Give the Dark My Love(84)



And, one by one, they stood.





FIFTY-FIVE


    Nedra



The faces of the dead tipped to me.

I could sense each person—dimmer now than when I’d held their souls—and I knew them. I understood their thoughts. Their feelings. There was sadness within them, but also hope. And I knew that hope came from me.

There were three who remained dead. They were the souls that had shrunk away from me. They had not wanted a second life, so I had not given it to them.

But twenty-seven others watched.

It wasn’t a true life.

But it was enough.

Ernesta. I turned on my heel and darted back onto the landing. The shell of my sister stood there. I reached for her unwittingly with my ghost arm, stroking her cheek, and her head tilted into my touch as if she could feel the hand that wasn’t there.

“Follow me,” I said, intending to drag her to the stairs if I needed to. But she moved at my command without my touch, followed me as I raced down the spiral staircase, the only sound throughout the entire hospital our clattering footsteps.

I reached Ronan first. “Did you see her?” I asked, shoving Ernesta toward him. “Wherever you were . . . ?” My voice trailed off.

He shook his head. “No.” And because he could sense my sorrow, he added, “I’m sorry.”

Something shifted in my vision. There was a glimmer of gold inside the boy, shining through his eyes.

“It doesn’t hurt anymore,” he said, standing up on his disease-withered leg. “In fact,” he said in a slower voice. “I don’t feel . . . anything.”

“But you can talk. You can think?”

He nodded.

But Ernesta couldn’t. I scrutinized her, trying to figure out why she was different.

Other revenants drew closer. “Did any of you see my sister? In the other place?” I asked desperately.

They all shook their heads, but there was some hesitation within them. “What?” I asked. “What is it?”

A woman stood from the crowd. I had not known her before, but I knew her now—her name, Phee, her three small children, who all died before her, her husband, who killed himself when he saw her blackening hand. She pointed now with her withered fingers. At the crucible I still held.

“She’s there,” Phee said.

My eyes darted between the revenants, the crucible, and my sister.

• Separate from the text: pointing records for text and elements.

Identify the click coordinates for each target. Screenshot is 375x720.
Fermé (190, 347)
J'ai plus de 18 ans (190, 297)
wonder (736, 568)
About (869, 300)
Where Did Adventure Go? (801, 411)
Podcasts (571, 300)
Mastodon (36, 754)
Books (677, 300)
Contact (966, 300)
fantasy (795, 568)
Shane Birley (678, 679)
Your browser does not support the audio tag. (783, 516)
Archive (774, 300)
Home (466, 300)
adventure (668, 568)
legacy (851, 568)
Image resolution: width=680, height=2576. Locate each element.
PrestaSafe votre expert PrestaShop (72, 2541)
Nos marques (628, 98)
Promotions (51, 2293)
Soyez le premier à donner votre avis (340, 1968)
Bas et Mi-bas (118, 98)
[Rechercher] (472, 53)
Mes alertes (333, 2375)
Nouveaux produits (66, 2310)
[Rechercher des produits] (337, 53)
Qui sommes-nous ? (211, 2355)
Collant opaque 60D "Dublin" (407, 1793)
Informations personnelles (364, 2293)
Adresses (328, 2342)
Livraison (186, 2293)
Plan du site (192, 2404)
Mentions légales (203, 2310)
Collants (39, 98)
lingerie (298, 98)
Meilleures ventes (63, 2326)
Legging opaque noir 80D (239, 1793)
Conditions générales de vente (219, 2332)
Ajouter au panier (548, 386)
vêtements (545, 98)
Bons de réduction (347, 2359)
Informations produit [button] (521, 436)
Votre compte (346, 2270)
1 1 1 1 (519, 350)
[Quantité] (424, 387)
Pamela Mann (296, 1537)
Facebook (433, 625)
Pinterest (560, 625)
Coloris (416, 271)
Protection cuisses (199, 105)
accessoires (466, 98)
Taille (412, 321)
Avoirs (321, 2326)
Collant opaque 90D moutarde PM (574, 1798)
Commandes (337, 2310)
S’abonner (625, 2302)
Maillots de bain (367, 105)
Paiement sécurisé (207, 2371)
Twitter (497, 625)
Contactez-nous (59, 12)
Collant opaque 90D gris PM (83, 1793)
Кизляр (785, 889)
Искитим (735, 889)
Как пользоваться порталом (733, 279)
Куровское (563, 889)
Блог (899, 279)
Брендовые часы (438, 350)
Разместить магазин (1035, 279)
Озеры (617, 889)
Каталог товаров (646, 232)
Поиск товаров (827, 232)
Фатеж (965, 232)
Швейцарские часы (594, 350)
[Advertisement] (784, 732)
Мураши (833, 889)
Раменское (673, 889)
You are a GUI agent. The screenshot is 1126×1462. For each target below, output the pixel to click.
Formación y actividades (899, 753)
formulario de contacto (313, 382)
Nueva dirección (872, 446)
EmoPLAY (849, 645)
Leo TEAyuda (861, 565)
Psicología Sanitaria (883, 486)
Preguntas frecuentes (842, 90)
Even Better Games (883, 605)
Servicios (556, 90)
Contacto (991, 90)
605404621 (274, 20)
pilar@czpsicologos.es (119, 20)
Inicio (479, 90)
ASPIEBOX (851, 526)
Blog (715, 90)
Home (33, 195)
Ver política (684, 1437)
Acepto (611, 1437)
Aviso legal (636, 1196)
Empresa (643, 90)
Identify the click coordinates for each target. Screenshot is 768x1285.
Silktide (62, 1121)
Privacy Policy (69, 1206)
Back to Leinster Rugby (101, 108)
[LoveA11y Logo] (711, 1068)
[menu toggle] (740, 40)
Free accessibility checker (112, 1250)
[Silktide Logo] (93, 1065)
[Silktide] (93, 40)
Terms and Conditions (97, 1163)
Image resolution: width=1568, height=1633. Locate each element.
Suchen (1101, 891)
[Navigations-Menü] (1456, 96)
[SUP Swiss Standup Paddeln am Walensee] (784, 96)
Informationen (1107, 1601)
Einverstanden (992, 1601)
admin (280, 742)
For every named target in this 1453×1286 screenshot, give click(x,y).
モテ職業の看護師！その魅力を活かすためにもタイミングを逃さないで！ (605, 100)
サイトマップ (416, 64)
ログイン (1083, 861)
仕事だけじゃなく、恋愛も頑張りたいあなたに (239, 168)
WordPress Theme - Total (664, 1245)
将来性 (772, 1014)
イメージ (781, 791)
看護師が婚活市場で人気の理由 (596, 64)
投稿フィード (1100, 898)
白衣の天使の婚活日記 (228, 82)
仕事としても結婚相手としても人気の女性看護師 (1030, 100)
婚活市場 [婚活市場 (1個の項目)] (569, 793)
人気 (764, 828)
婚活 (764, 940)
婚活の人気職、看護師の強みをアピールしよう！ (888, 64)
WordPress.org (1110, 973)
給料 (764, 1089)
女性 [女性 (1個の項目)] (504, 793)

The golden glow. It wasn’t in Nessie’s eyes. When I’d tried to raise her, the light didn’t sink back into her body. It melted into the iron crucible.

I dropped to my knees, the crucible in my hand. Now that I knew what I was looking for, I could feel it, sense it within the metal. I had given my twin her body back, but I had trapped her soul.

Surely I can get it out. I have to get it out.

I concentrated, forcing my eyes to focus on the unnatural light. It wisped around the edge of the metal. Almost . . . almost . . .

The light slipped through my fingers, snapping back to the crucible. At the same time, the revenants around me screamed as if they were experiencing agony no human should ever feel. They dropped to the ground, their bodies writhing.

“What’s wrong?” I gasped, moving to Ronan.

“I don’t know,” he choked out. “But please, stop whatever you’re doing. It hurts.”

“There has to be another way,” I mumbled, standing.

But I could sense the answer from them all. Their souls had passed through the iron crucible. They had felt her the way I felt them.

And they knew she was past the point of saving.



* * *



? ? ?

The dead did not sleep. But I was not afforded the same luxury. It felt creepy to claim a former hospital room as my own, so I set up a little nest of blankets and pillows in the tower and let the dark, dreamless night engulf me, my heart keeping steady pace with the ticking clock. Ernesta sat in the center of the floor, unmoving.

When my eyes opened the next morning, I was immediately aware of all my revenants.

Someone’s coming, they told me.

I walked out onto the balcony in front of the clock. The sun was rising over the bay, the water so bright that it was at first hard to see the boat that drew closer to the stone steps leading to the hospital.

I took the stairs two at a time as I raced down. My revenants were all waiting for me, save Ernesta, who I left in the tower.

“Who is it?” I asked.

“My father.” Ronan stepped forward. “And others.”

My mind flashed to Dannix’s anger when he’d assaulted me after his wife’s death. What would he try to do to me when he saw his child turned into a revenant?

As one, my revenants looked to the door. I knew—because they knew—that the boat had arrived. I mentally ordered the others to stay in the foyer as I strode to the door and stepped into the morning light.

Five men and three women were making their way up the stone stairs. They stopped short when they saw me.

“What are you doing here?” I called down to them.

One of the men—Dannix—broke into a run. He stumbled up the last steps. He looked far wearier than when I’d last seen him, his face pulled tight with stress, his eyes rimmed in red. “You,” he said, recognition dawning. “Did you come to help—?” He choked over his own words, unable to continue, then turned and shouted to the others, “She’s an alchemist!”